Privilégier l'utilisation de buses antidérive
L'une des solutions faciles à mettre en oeuvre pour limiter la dérive est de privilégier l'utilisation de buses antidérive ou buses à injection d'air. De nombreux essais ont démontré que ces buses permettent de concilier efficacité de protection et réduction de la dérive. Les essais conduits dans le cadre du projet PulvArbo démontrent qu'elles permettent aussi d'obtenir des dépôts équivalents, voire supérieurs à ceux obtenus avec des buses à turbulence classiques. L'utilisation de buses antidérive sur toute la couronne ou en panachage (buses antidérive sur le haut de la couronne ou le haut de la tour et buses à turbulence classiques sur les autres positions) combinée à une faible vitesse de turbine améliore les dépôts sur la végétation (Figure 5 p. 18). Ces buses sont donc fortement recommandées notamment en début de végétation et, pour rappel, elles sont obligatoires dans le cas des situations concernées par les ZNT (zones non traitées) eau (arrêté du 4 mai 2017 relatif à la mise sur le marché et à l'utilisation des produits phytopharmaceutiques et de leurs adjuvants visés à l'article L. 253-1 du code rural et de la pêche maritime).
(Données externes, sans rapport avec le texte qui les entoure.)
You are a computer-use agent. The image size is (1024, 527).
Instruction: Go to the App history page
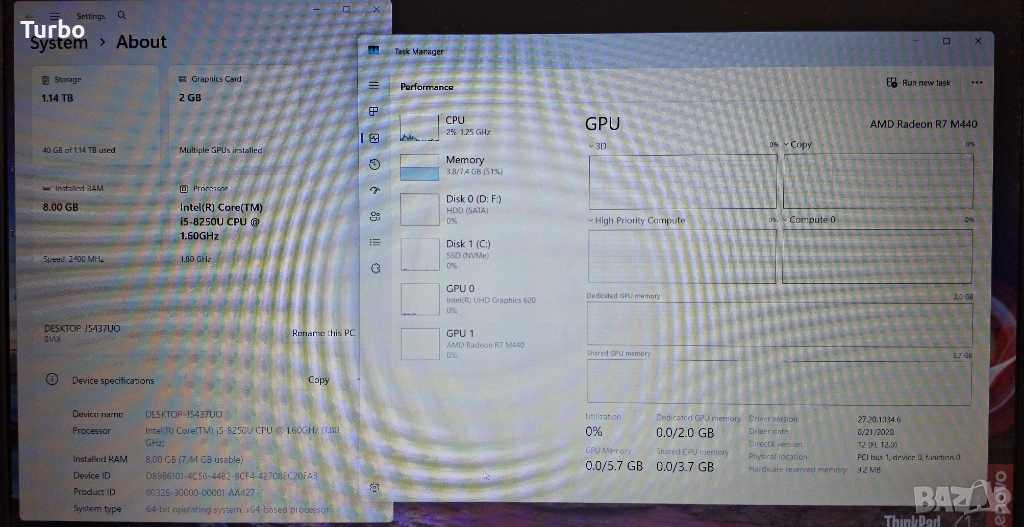374,164
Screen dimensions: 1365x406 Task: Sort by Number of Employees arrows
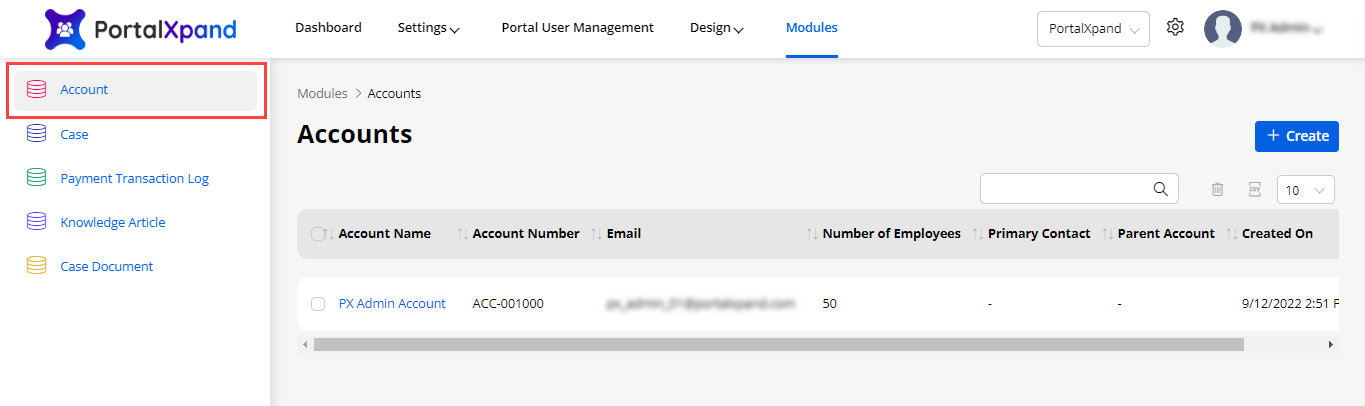click(x=812, y=234)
Augmenter les débits de chantier
Maintenir une qualité d'application suffisante tout en augmentant les débits de chantier, c'est possible... en diminuant les volumes de bouillie. D'une part, travailler à 250 l/ha avec un pulvérisateur à jet porté axial ne dégrade pas la qualité d'application. Et pour les pulvérisateurs de type pneumatique, ces volumes de bouillie sont même à privilégier en comparaison à des volumes de 400, 500 ou 1 000 l/ha. D'autre part, il est aussi possible de travailler plus vite en augmentant la vitesse d'avancement du tracteur. Une vitesse d'avancement de 8 km/h ou 10 km/h couplée à du bas volume (250 l/ha) aboutit à des dépôts équivalents, voire supérieurs à la référence en début ou milieu de végétation. Il faut bien entendu que la situation du verger permette une telle vitesse d'avancement. Ce phénomène est atténué dès lors que le stade de pleine végétation est atteint.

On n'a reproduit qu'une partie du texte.